▶ _TRECHO SELECIONADO_:
☆ ☆ ☆ ☆ ☆ ☆ ☆
A literatura marxista solidificou a ideia de que o valor de troca de uma mercadoria advém do trabalho efetuado para produzi-la. Sendo assim, segundo os marxistas, é impossível o capitalista gerar valor se ele próprio não tem de trabalhar. Por conseguinte, seus lucros só podem ter origem em uma apropriação indevida do valor gerado pelos seus alienados empregados.
Falando mais especificamente, dado que o capitalista possui o controle exclusivo dos meios de produção, ele tem o poder de não remunerar os proletários por toda a jornada de trabalho em que geram valor. Ou seja, o capitalista explora o trabalhador arrebatando deles a mais-valia.
Este é, em suma, o cerne da teoria marxista da exploração: o capitalista, que não efetua trabalho físico, retém para si uma parte do valor desses bens que os trabalhadores produziram, e ele consegue fazer isso graças ao seu monopólio dos meios de produção (os quais, vale dizer, são bens complementares indispensáveis ao trabalhador, sem os quais os trabalhadores nada conseguiriam produzir).
Ocorre que o ponto de partida dessa teoria é equivocado: ao contrário do que alegam os marxistas, a atividade econômica do capitalista de fato gera valor, e seu papel não pode ser simplesmente eliminado. Se eliminarmos os capitalistas da equação, alguém terá de concentrar todas as funções que hoje os capitalistas desempenham, e esse alguém mereceria a remuneração (mais-valia) que atualmente é dos capitalistas.
Vejamos um exemplo intuitivo para entender por quê.
Um mundo de pequenos burgueses
Imagine uma sociedade na qual todos os indivíduos são trabalhadores autônomos (ou seja, não existe trabalho assalariado), e todos eles possuem meios de produção avaliados em $ 100.000 — ou seja, possuem terras, instalações industriais, maquinários e matérias-primas valorados em $100.000 e adaptados à atividade profissional que realizam.
Nesta sociedade, a distribuição da riqueza é perfeitamente igualitária, de modo que não existem nem grandes capitalistas exploradores e nem pobres despossuídos que se veem obrigados a vender sua força de trabalho. Há simplesmente uma divisão do trabalho, a qual faz com que cada indivíduo se especialize em produzir determinados bens que serão trocados por outros bens produzidos por outros indivíduos.
Será que sob estas condições seria alcançado um equilíbrio econômico estável no qual a mais-valia e o trabalho assalariado desaparecem? Negativo. Mesmo que todos os indivíduos possuam idêntico poder de barganha, que todos tenham começado exatamente do mesmo ponto de partida (ou seja, nenhum começou já com alguma vantagem), e que ninguém tenha recorrida à violência, necessariamente alguns indivíduos mais competentes veriam seu patrimônio crescer e outros menos competentes veriam seu patrimônio estagnar ou mesmo encolher.
☆ ☆ ☆ ☆ ☆ ☆ ☆
▶ _REGISTROS FORNECIDOS_:

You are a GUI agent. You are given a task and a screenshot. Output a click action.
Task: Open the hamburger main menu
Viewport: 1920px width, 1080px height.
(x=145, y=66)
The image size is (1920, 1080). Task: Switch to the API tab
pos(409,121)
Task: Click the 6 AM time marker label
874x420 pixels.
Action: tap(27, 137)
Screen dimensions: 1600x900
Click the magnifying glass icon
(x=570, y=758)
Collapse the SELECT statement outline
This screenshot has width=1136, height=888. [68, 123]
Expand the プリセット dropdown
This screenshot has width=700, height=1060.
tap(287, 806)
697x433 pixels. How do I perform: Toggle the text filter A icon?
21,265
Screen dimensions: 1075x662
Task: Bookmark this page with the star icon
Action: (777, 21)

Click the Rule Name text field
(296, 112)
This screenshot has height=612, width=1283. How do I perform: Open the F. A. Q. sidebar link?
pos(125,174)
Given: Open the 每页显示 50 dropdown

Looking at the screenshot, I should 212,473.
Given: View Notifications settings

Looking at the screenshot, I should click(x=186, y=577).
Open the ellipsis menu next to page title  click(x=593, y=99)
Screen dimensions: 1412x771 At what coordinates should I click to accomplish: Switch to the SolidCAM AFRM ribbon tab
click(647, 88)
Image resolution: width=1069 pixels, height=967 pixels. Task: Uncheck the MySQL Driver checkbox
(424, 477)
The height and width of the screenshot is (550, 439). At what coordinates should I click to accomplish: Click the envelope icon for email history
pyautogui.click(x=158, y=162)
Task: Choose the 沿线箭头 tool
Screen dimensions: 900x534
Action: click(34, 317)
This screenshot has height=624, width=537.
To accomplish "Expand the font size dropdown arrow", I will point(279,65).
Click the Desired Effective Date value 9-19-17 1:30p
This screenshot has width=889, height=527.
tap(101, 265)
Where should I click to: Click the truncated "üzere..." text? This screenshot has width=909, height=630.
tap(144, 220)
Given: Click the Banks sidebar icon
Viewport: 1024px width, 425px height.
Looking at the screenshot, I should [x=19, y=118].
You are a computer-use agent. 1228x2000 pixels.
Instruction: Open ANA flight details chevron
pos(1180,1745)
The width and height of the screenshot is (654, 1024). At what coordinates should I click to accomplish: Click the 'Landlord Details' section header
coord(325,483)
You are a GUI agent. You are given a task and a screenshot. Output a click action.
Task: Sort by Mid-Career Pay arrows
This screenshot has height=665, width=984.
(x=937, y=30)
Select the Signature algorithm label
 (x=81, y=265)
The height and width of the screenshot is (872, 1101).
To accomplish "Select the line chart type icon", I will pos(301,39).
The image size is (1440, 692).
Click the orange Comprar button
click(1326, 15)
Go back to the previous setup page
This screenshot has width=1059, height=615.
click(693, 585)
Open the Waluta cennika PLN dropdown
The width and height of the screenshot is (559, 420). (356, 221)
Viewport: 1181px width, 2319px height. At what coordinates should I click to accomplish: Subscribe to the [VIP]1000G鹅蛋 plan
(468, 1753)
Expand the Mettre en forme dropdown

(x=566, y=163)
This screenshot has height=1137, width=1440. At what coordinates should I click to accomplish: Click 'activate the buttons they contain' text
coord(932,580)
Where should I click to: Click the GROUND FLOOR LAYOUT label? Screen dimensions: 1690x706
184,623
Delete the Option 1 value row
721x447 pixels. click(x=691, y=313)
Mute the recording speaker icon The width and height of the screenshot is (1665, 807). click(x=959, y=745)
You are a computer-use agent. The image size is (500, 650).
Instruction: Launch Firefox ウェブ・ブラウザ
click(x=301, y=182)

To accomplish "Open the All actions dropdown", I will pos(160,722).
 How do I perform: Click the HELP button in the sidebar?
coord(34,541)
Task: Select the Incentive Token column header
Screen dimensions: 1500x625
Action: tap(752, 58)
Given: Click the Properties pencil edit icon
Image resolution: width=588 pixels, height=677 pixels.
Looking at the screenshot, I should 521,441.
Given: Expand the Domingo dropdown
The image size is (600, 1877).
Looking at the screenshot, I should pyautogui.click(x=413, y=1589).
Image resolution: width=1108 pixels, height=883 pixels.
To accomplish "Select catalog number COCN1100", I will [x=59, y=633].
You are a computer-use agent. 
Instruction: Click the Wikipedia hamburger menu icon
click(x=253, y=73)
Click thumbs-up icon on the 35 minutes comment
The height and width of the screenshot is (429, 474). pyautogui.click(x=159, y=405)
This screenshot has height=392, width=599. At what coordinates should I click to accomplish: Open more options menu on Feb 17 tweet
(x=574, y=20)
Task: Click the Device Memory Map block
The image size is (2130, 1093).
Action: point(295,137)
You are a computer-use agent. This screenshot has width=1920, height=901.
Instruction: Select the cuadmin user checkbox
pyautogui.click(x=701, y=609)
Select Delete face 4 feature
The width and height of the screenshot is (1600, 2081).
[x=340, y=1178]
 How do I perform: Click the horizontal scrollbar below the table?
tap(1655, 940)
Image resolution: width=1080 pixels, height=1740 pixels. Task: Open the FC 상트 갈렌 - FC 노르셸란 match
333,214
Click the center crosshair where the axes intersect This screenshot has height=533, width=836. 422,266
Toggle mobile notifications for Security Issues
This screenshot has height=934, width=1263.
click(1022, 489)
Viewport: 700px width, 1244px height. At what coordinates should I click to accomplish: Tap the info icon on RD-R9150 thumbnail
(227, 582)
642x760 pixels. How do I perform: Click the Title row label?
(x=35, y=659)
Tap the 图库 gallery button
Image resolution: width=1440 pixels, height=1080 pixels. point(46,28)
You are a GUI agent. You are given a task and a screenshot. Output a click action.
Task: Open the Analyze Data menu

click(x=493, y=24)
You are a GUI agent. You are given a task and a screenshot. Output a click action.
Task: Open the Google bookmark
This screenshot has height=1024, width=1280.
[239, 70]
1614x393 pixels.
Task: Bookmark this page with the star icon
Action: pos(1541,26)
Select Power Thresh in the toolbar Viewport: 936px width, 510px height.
☆ ☆ ☆ ☆ ☆ ☆ ☆
▶ _O QUE FAZER_:
• 1. No trecho sobre a teoria marxista da exploração, em quanto são avaliados os meios de produção que cada indivíduo possui na sociedade imaginada de trabalhadores autônomos?
• 2. Reescreva como tabela Markdown, com as colunas "Nº" e "Linha", as linhas dos registros que vão desde a linha que contém "Viewport: 700px width, 1244px" até o final dos registros, deixando de fora as linhas em branco.
O texto e os registros não têm relação entre si.

▶ _RESPOSTAS_:
• 1. Em $ 100.000.

• 2.
| Nº | Linha |
|---|---|
| 1 | Viewport: 700px width, 1244px height. At what coordinates should I click to accomplish: Tap the info icon on RD-R9150 thumbnail |
| 2 | (227, 582) |
| 3 | 642x760 pixels. How do I perform: Click the Title row label? |
| 4 | (x=35, y=659) |
| 5 | Tap the 图库 gallery button |
| 6 | Image resolution: width=1440 pixels, height=1080 pixels. point(46,28) |
| 7 | You are a GUI agent. You are given a task and a screenshot. Output a click action. |
| 8 | Task: Open the Analyze Data menu |
| 9 | click(x=493, y=24) |
| 10 | You are a GUI agent. You are given a task and a screenshot. Output a click action. |
| 11 | Task: Open the Google bookmark |
| 12 | This screenshot has height=1024, width=1280. |
| 13 | [239, 70] |
| 14 | 1614x393 pixels. |
| 15 | Task: Bookmark this page with the star icon |
| 16 | Action: pos(1541,26) |
| 17 | Select Power Thresh in the toolbar Viewport: 936px width, 510px height. |